Meta faces backlash as European compliance leads to worse user experience
- Meta faces a fine of €200 million from the European Commission for non-compliance with the Digital Markets Act.
- The company's new model requires users to choose between paying a subscription or consenting to data collection, which the Commission deemed non-compliant.
- Meta warns that adjustments to comply with the ruling could result in a worse experience for its users in Europe, potentially affecting revenue.

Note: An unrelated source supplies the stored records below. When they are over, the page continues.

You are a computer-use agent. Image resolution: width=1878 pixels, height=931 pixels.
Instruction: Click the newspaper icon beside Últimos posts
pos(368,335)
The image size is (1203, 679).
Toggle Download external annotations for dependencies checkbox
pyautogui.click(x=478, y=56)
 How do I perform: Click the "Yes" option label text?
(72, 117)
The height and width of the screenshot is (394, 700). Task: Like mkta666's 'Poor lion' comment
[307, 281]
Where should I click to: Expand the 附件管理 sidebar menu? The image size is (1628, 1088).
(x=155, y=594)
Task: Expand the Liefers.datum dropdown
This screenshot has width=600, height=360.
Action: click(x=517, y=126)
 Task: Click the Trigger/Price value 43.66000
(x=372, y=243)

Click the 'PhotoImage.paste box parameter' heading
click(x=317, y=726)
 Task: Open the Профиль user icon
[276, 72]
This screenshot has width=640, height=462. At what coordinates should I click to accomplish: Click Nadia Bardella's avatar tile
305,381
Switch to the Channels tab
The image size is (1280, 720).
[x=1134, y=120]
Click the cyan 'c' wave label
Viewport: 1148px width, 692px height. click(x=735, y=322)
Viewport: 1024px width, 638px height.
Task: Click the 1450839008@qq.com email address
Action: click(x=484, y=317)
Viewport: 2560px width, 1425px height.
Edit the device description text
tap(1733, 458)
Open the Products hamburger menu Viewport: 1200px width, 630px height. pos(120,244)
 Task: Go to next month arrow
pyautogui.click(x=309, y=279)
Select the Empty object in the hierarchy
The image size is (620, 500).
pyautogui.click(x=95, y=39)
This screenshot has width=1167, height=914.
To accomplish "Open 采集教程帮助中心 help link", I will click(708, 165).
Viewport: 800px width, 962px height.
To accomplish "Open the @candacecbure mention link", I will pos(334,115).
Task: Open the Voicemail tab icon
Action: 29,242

In April 2025, Meta, formerly known as Facebook, issued a warning regarding the impending impact on its European user experience as a result of a regulatory decision made by the European Commission. The Commission recently declared that Meta's proposed 'consent or pay' model violated the Digital Markets Act (DMA), resulting in a fine of €200 million. This model allowed users to select between a subscription fee or consent to data collection from Facebook and Instagram. The ruling pointed out that the model failed to ensure true voluntary consent from users regarding their data usage. Meta indicated that it would need to modify its business model following the feedback from the European Commission and acknowledged that these modifications could result in a significantly poorer experience for its European users. The company's quarterly earnings statement highlighted expectations of diminished user satisfaction and severe repercussions on its revenue and business operations in Europe. Meta's CEO, Mark Zuckerberg, conveyed this concern, suggesting that the changes could become evident as early as the third quarter of the same year, even as the company seeks to appeal the Commission's decision. Industry analysts have suggested that Meta's warning is an attempt to sway public perception against the regulatory framework of the DMA. This comes during a period where Meta successfully showcased its quarterly earnings that exceeded Wall Street’s expectations, emphasizing strong advertising revenue and a significant rise in daily active users. Investors noted the company's aggressive investment in artificial intelligence, as highlighted by the introduction of AI-related tools and updates. Consequently, the European Commission’s decision, along with fines to other tech giants like Apple, brings to the forefront the challenges that Meta faces in navigating an increasingly active regulatory landscape both in Europe and the United States. Alongside its appeal of the DMA decision, the company is currently embroiled in legal battles over antitrust allegations by the US Federal Trade Commission, which claims that Meta has created a social media monopoly by acquiring platforms like Instagram and WhatsApp. As Meta grapples with compliance issues amid its growth ambitions, the unfolding situation presents a complex interplay between regulatory adherence and the company’s operational strategies in one of its key markets.